Dual-Enzyme Catalyzed Stereoselective Synthesis of Chiral Aromatic Polysubstituted γ-Butyrolactones

Chiral polysubstituted aromatic γ-butyrolactones are core structural units of many natural products and high value-added chemicals in the pharmaceutical and food industries. Currently, the precise construction of multiple chiral centers on the five-membered heterocycle substituted by bulky phenyl groups faces big challenges, such as low stereoselectivity, expensive noble metal catalysts, harsh reaction conditions and low atom economy.
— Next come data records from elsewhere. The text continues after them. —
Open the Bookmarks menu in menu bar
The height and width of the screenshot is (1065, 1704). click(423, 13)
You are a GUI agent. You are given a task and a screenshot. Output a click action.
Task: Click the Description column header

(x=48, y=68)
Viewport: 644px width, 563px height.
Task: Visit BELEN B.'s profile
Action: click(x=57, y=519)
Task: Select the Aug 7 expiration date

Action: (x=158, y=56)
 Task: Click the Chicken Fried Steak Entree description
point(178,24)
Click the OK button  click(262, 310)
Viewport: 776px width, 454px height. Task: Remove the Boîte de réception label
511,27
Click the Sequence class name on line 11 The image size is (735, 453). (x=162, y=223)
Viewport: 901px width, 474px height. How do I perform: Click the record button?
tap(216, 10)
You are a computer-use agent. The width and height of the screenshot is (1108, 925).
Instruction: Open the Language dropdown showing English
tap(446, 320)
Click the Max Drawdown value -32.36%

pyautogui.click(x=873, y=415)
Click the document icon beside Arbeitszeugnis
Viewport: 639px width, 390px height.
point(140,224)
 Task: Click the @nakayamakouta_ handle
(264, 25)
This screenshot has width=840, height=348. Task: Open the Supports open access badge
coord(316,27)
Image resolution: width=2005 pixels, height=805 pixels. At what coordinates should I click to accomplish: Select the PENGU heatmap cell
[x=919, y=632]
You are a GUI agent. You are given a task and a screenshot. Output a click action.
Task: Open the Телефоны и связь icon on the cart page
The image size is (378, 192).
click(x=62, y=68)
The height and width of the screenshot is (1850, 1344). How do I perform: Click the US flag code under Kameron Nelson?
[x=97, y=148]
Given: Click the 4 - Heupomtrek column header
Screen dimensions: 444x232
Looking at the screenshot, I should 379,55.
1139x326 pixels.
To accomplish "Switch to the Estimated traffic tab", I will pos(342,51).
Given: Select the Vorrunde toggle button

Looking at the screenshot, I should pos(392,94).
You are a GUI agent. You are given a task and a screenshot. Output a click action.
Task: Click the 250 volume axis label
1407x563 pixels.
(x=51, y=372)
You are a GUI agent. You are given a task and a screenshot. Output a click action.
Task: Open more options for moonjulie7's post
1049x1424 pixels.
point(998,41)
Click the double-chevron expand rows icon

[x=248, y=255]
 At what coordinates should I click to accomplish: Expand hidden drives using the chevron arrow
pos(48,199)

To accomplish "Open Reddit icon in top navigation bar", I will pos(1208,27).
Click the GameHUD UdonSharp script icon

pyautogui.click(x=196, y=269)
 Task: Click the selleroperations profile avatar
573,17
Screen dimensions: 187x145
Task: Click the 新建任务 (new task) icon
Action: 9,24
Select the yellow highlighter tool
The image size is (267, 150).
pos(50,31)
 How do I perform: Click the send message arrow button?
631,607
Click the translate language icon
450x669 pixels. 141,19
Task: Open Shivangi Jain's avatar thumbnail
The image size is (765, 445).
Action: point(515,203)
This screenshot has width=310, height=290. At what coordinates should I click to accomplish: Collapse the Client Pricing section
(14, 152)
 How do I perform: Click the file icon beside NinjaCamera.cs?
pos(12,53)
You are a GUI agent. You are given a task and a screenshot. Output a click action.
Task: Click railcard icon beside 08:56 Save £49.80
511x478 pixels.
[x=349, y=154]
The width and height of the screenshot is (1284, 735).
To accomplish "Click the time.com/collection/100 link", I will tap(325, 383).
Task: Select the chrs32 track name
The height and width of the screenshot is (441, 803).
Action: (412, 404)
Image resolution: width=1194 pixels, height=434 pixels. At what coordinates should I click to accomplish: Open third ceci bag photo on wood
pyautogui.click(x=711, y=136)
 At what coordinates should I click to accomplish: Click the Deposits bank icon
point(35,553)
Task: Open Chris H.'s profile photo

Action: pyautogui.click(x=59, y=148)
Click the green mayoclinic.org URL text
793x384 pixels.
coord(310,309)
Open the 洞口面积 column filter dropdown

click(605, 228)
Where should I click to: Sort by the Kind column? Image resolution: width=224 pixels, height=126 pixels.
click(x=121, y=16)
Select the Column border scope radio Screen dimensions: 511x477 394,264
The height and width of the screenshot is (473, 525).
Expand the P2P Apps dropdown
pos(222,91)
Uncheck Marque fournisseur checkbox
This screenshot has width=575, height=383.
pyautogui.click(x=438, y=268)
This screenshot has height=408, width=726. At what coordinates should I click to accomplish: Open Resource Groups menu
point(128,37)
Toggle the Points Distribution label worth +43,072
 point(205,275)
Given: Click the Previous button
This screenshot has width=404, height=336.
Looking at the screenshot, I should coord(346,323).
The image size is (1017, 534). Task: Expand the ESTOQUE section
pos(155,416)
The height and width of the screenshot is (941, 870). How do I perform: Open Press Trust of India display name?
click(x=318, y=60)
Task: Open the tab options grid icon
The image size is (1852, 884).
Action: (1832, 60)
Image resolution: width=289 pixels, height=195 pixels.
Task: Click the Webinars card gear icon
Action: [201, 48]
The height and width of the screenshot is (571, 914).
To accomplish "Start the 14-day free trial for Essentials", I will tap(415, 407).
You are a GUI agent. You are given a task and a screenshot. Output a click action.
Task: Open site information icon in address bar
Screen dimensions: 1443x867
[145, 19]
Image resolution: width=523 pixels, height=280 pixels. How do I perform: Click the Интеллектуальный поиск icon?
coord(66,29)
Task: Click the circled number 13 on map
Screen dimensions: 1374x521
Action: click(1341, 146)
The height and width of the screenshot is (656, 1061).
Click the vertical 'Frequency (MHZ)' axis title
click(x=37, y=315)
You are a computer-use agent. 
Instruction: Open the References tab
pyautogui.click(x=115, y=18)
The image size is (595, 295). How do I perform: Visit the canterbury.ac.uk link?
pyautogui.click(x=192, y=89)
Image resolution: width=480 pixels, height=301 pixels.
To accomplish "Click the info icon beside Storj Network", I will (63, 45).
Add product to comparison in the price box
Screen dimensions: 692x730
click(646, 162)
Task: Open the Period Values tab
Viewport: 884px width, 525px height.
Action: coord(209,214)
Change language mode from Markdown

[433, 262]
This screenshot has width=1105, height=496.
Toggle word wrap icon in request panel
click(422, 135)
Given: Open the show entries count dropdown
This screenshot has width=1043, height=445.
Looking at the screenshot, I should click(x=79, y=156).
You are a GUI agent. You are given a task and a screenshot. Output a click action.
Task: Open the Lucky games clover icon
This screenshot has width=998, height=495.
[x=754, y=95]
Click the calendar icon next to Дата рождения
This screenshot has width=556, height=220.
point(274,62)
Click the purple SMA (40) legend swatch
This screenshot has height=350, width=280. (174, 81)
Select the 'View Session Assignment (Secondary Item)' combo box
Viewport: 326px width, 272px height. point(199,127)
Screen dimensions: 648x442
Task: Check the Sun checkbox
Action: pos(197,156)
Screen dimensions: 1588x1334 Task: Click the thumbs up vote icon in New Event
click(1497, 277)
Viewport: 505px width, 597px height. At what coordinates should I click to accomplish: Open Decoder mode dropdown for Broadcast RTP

Herein, we report a one-pot, two-enzyme catalytic strategy for the synthesis of 18 bulky di/trisubstituted aromatic γ-butyrolactones on the α-, β- and γ-carbons with good enantioselectivities (up to >99% ee) and diastereoselectivities (up to >99:1 dr). This cascade process includes sequential two-step asymmetric reduction of α-/β-unsaturated γ-ketoesters by four ene reductases and a carbonyl reductase without intermediate isolation and catalyst removal. In particular, the large sterically hindered substrates (1p–1s) were converted to the corresponding trisubstituted γ-butyrolactones (4p–4s) with 98–99% ee and >99:1 dr. This enzymatic cascade process represents a simple, atom-economic and enantioselective method to deliver a broad of bulky polysubstituted γ-butyrolactones in a cheap and efficient manner compared to conventional methods.